- Opening Delimiter -

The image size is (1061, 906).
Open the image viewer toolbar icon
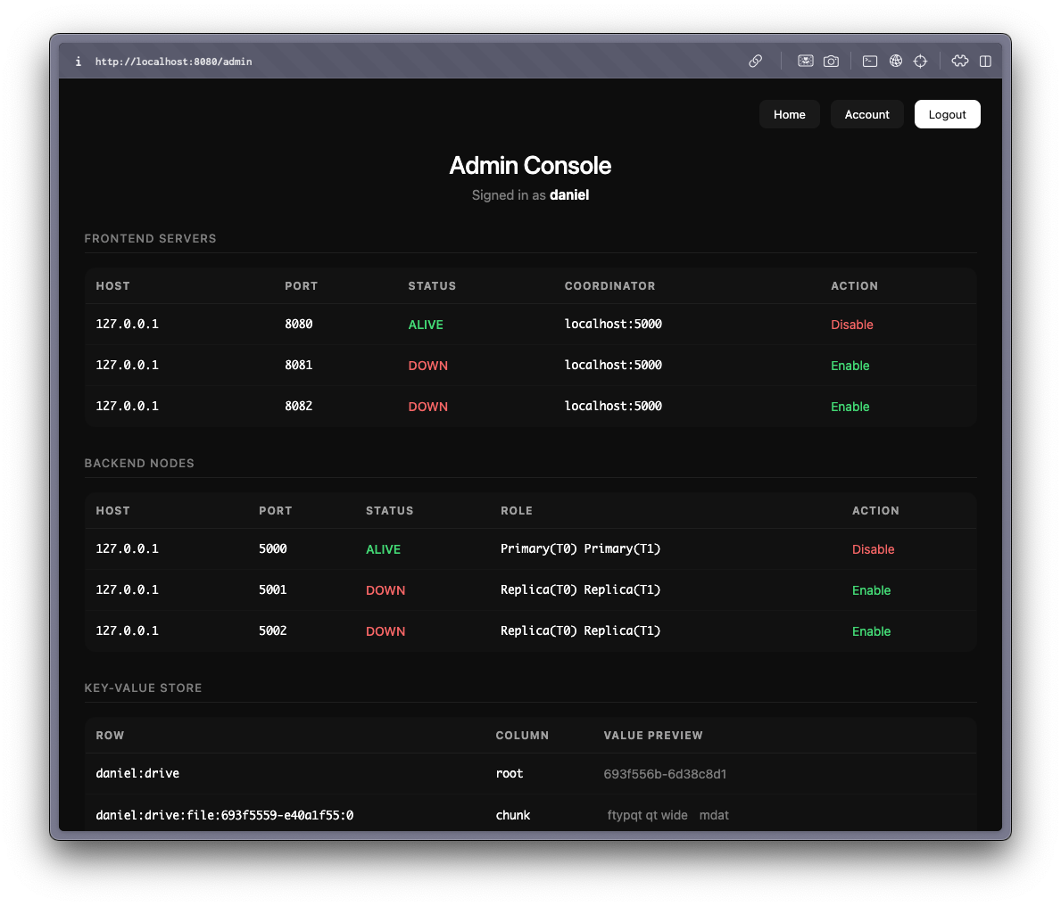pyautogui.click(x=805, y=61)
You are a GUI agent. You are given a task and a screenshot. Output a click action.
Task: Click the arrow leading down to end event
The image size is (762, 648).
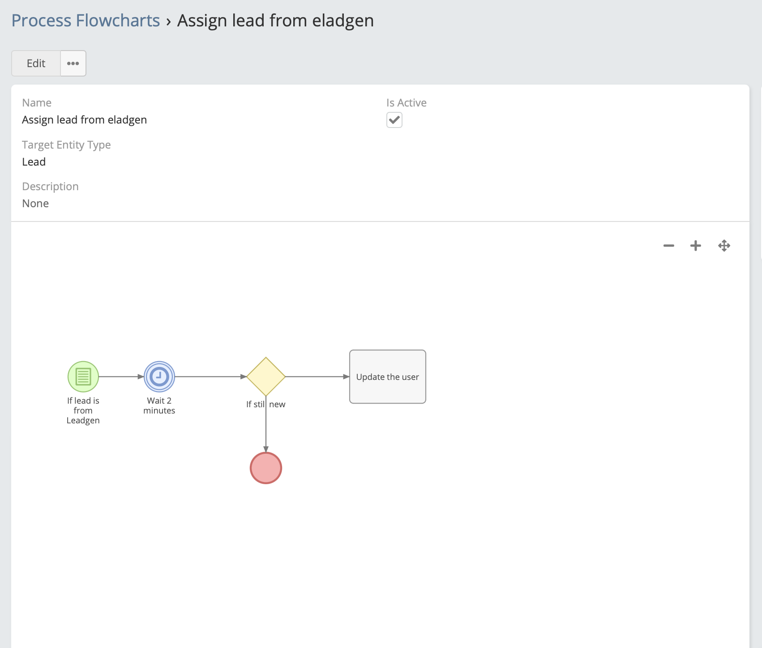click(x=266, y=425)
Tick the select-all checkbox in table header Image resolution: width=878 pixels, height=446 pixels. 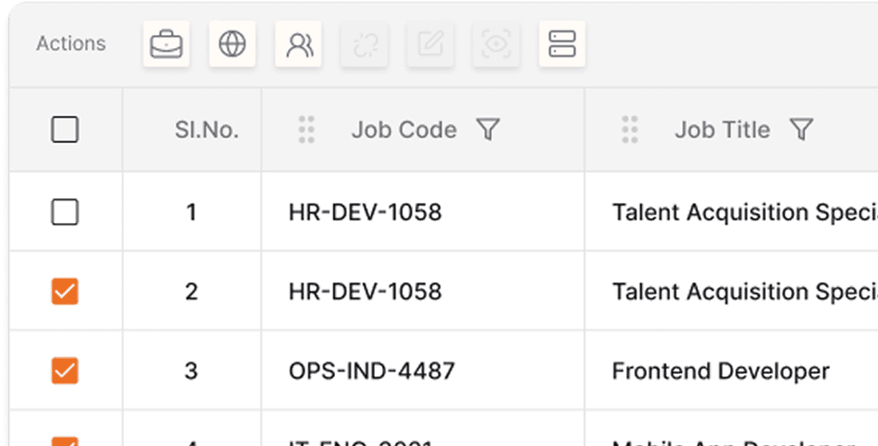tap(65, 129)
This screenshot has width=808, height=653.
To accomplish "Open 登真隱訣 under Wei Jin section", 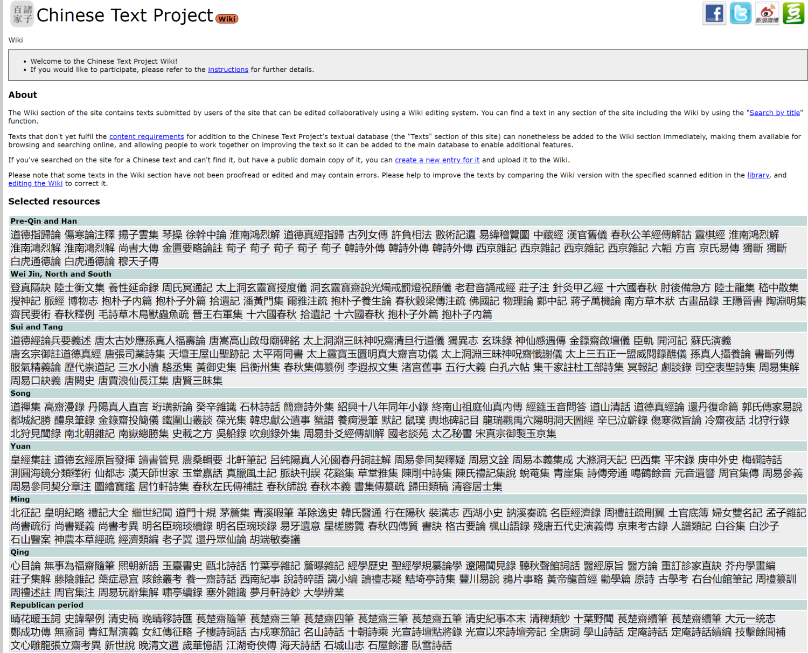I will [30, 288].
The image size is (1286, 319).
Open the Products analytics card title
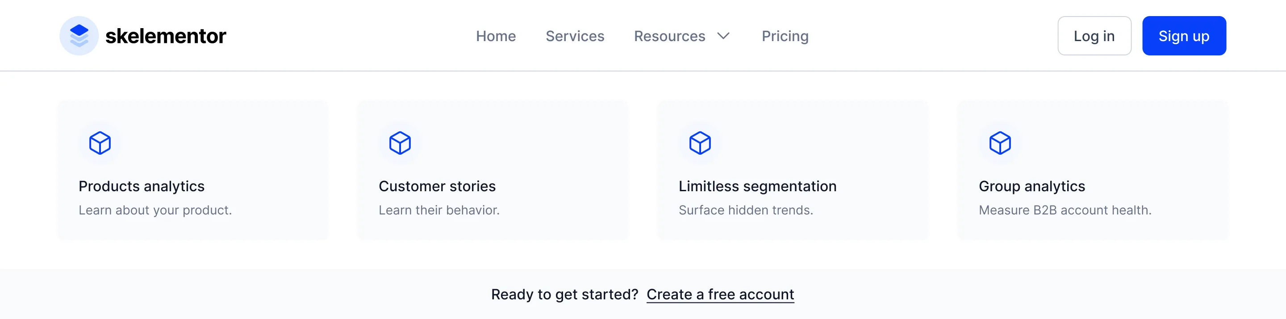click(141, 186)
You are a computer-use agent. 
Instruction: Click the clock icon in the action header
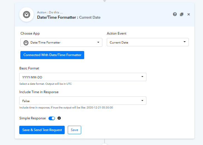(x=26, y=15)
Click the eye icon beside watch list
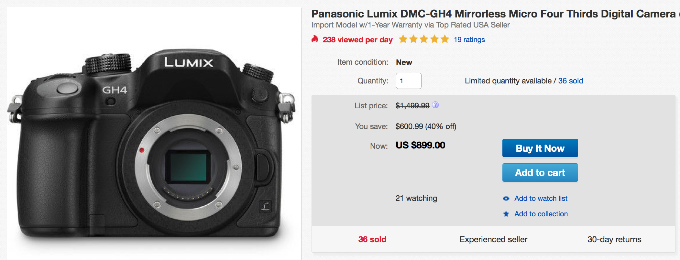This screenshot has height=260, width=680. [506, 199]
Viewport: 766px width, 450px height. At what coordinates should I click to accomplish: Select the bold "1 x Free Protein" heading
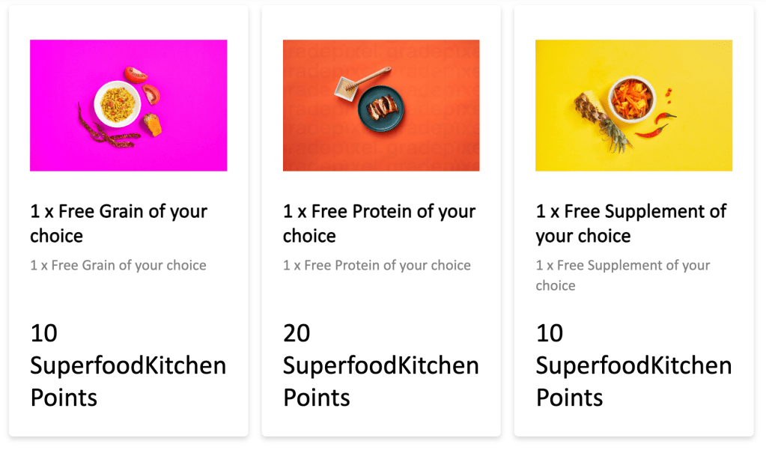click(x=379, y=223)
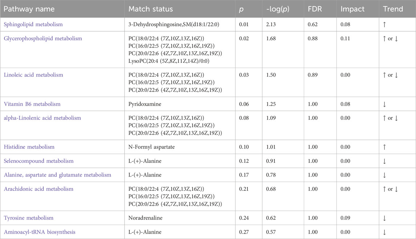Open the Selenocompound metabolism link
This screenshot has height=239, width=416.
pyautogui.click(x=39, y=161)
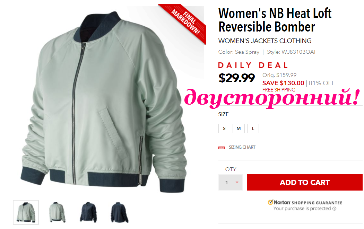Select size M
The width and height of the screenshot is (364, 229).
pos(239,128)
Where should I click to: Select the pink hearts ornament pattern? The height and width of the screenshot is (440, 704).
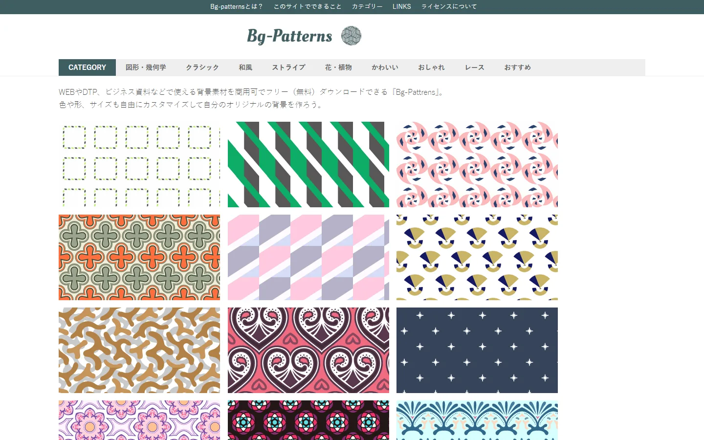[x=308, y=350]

- Closing Delimiter -

WORK TASK
Lines of the listing above that include the string "agent" should each be copied.

TASK SOLUTION
You are a GUI agent. You are given a task and a screenshot. Output a click action.
You are a computer-use agent. 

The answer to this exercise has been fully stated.